Task description:
Two lines mark the range in the entries below: the one holding "Privacy Policy (79, 2042)" and the one holding "Términos y condiciones (76, 2288)". Set down those two and all lines between them, exactly.

★ ★ ★

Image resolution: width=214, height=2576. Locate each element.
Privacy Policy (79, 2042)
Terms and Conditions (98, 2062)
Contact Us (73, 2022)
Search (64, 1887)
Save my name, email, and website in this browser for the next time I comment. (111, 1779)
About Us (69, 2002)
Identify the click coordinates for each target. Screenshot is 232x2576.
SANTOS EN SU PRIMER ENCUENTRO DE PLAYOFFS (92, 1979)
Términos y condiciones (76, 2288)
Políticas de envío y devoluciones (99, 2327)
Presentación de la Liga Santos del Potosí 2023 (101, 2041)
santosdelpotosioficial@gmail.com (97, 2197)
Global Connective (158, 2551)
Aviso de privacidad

★ ★ ★

Result of this exercise:
Privacy Policy (79, 2042)
Terms and Conditions (98, 2062)
Contact Us (73, 2022)
Search (64, 1887)
Save my name, email, and website in this browser for the next time I comment. (111, 1779)
About Us (69, 2002)
Identify the click coordinates for each target. Screenshot is 232x2576.
SANTOS EN SU PRIMER ENCUENTRO DE PLAYOFFS (92, 1979)
Términos y condiciones (76, 2288)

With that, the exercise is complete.